Policy as Code Engine for Preventive compliance management

  • Release version: Australia
  • Updated March 12, 2026
  • 2 minutes to read
    • Summarize
    Summarized using AI
    This content was generated using new OpenAI-powered functionality. Results are provided on an as is basis and are not guaranteed to be accurate or complete.

    Summary of Policy as Code Engine for Preventive Compliance Management

    The Policy as Code Engine (PaCE) enables compliance managers to effectively map control objectives and manage compliance within digital workflows. It integrates with Governance, Risk, and Compliance (GRC) to validate policies and identify exceptions before deployments, ultimately preventing non-compliant activities during the software development process.

    Show full answer Show less

    Key Features

    • Integration with GRC: Allows PaCE policies to be associated with control objectives, enhancing compliance management.
    • Custom Code Logic: Users can create custom logic to validate policies prior to deployment, ensuring compliance checks are performed before code commitment.
    • Embedded Compliance: Compliance is integrated into employee workflows, informing users of potential non-compliance in real-time.
    • Exception Handling: Employees can request exceptions if necessary, allowing workflows to proceed without unnecessary delays.

    Key Outcomes

    • Reduced Training Needs: Embedding controls within workflows minimizes the need for extensive employee training.
    • Automated Compliance Monitoring: Ensures adherence to controls with automated checks, reducing manual review efforts.
    • Streamlined Audits: Automated audit logs facilitate easier access for compliance teams, lowering the burden of manual audits.
    • Lowered Risk: Continuous monitoring decreases the chances of compliance violations.
    • Enhanced Visibility: Provides real-time compliance status to relevant stakeholders.
    • Improved Workflow Velocity: Allows for quicker exception requests, ensuring workflow completion is not hindered.

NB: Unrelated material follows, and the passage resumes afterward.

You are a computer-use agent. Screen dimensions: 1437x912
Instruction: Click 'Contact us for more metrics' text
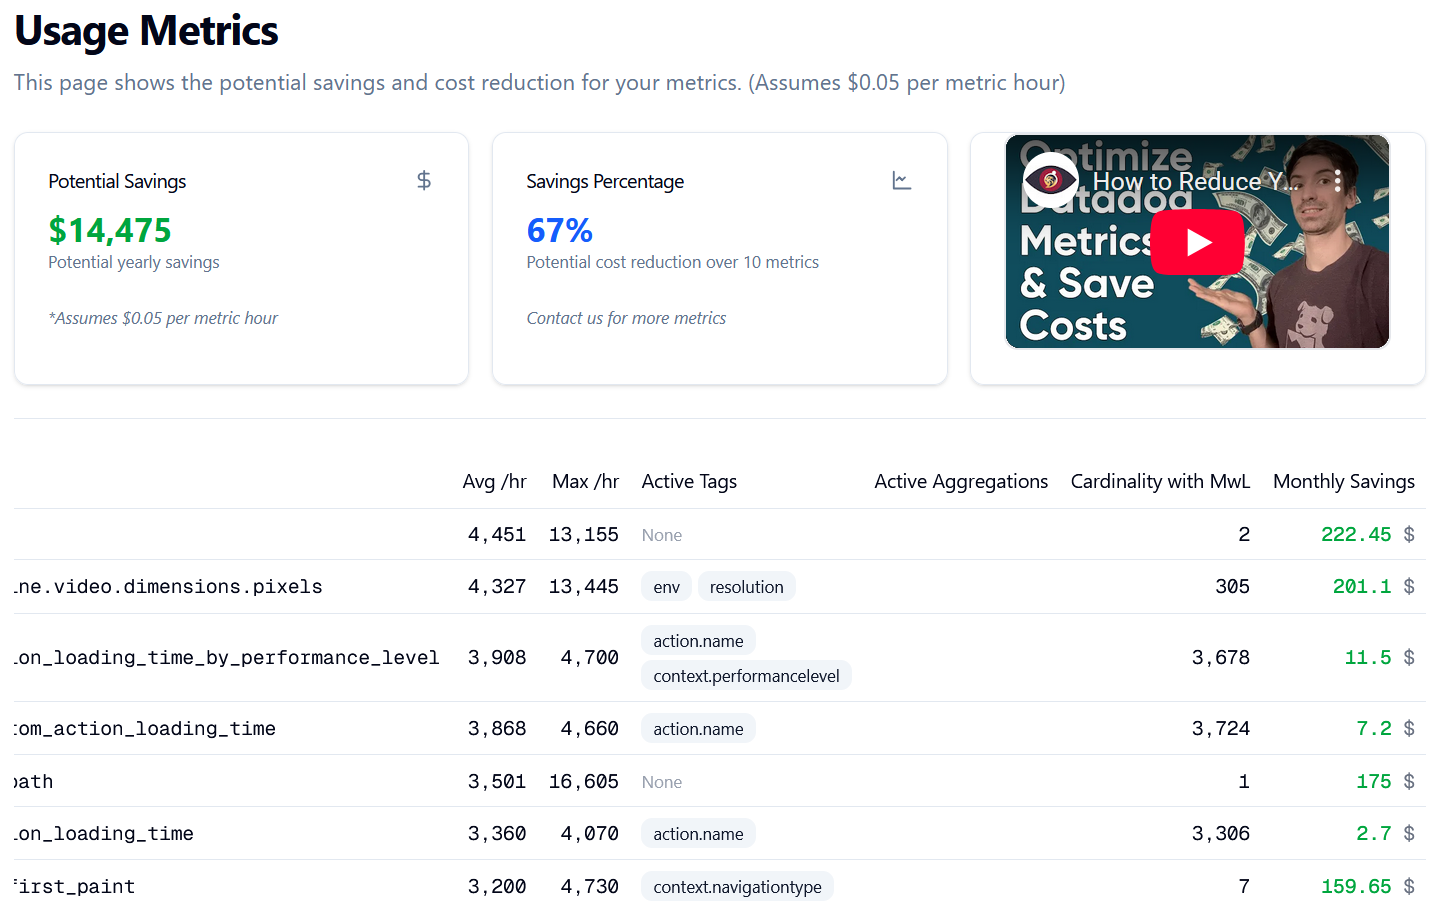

    Compliance managers can map the control objective with the Policy as Code Engine (PaCE). PaCE calls GRC passing the document reference and the PaCE policy for which exceptions need to be determined. Control owners can view the PaCE logs to understand the compliance or non-compliance instances.

    With increasing number of regulations that organizations must comply with and equally increasing technology risks, organizations are obligated to integrate preventive controls in the digital workflows. For example, when a new software application is developed during a DevOps process, there are several IT policies and controls that have to be implemented and validated to reduce technology risk.

    With Policy as Code Engine, you can write your own custom code logic to validate a policy and integrate in a deployable instance. PaCE policy validates the code even before it is committed into a deployable instance and checks for its compliance. If there is non-compliance, the deployment is stopped. To integrate with GRC, PaCE as a policy is added to a control objective using the Compliance Data Source Registry feature.

    Preventive compliance management through integration with PaCE prevents compliance team, operations team, DevOps engineers from performing non-compliant activities. On the other hand, this integration helps them to raise exceptions in advance.

    Key features of this integration are:
    • Compliance is embedded in the employee workflows to improve the overall experience of the employees.
    • Customers can codify their controls and based on the execution status, employees can be informed if their action in the workflow would determine non-compliance.
    • In case of non-compliance, based on a business requirement the employees can request an exception and continue with the digital workflow.
    Key benefits through this integration are:
    • Reduced reliance on employee training: Since the controls are embedded in the workflows, the number of trainings that employees have to go through are considerably reduced.
    • Automated reviews and compliance monitoring: Automated checks ensure that controls are not violated, thereby decreasing the task of manual reviews.
    • Automated audit logs: Audit and compliance teams can access the automated audit logs, which reduce the task of manual audits and evidence collection.
    • Lower risks and reduced violations: Continuous monitoring of controls minimizes the probability of violations.
    • Visibility: Provides real-time visibility of compliance to stakeholders such as business, risk, and compliance teams.
    • Velocity: Increases the velocity of workflows as employees can request exceptions if there is business need without impeding the completion of the workflow.